Pixel coordinate grounding data
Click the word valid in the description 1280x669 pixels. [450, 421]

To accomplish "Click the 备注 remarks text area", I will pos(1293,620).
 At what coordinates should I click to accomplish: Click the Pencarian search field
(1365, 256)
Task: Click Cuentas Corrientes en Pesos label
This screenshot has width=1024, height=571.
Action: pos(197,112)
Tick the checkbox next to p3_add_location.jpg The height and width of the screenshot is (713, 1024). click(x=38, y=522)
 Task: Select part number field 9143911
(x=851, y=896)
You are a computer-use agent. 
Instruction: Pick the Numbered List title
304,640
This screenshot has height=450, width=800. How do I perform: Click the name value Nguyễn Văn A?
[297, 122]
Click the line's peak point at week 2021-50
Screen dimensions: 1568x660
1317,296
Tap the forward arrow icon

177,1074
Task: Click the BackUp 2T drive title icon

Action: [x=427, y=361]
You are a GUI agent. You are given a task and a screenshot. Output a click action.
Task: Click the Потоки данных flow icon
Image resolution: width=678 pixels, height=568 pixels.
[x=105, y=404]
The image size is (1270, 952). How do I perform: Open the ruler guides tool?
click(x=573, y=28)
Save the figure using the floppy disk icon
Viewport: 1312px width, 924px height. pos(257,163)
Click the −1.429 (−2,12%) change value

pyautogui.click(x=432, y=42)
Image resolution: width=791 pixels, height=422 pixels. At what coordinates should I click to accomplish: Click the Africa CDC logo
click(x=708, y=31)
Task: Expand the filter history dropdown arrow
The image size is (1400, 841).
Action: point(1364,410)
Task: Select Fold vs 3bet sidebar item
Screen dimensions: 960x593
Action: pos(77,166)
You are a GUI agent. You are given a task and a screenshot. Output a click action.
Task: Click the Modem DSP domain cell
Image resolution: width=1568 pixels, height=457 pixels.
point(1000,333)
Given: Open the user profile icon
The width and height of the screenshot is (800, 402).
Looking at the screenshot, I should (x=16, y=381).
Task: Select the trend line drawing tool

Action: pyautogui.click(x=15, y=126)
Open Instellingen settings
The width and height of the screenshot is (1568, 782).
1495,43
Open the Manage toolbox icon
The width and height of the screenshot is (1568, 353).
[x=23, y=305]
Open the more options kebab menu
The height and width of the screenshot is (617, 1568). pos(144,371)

## YOUR ASSIGNMENT
Could you reproduce exactly the lines of the entries above, from the one with "Image resolution: width=1568" through the one with "Open Instellingen settings", and nothing else?

## TASK RESULT
Image resolution: width=1568 pixels, height=457 pixels.
point(1000,333)
Given: Open the user profile icon
The width and height of the screenshot is (800, 402).
Looking at the screenshot, I should (x=16, y=381).
Task: Select the trend line drawing tool

Action: pyautogui.click(x=15, y=126)
Open Instellingen settings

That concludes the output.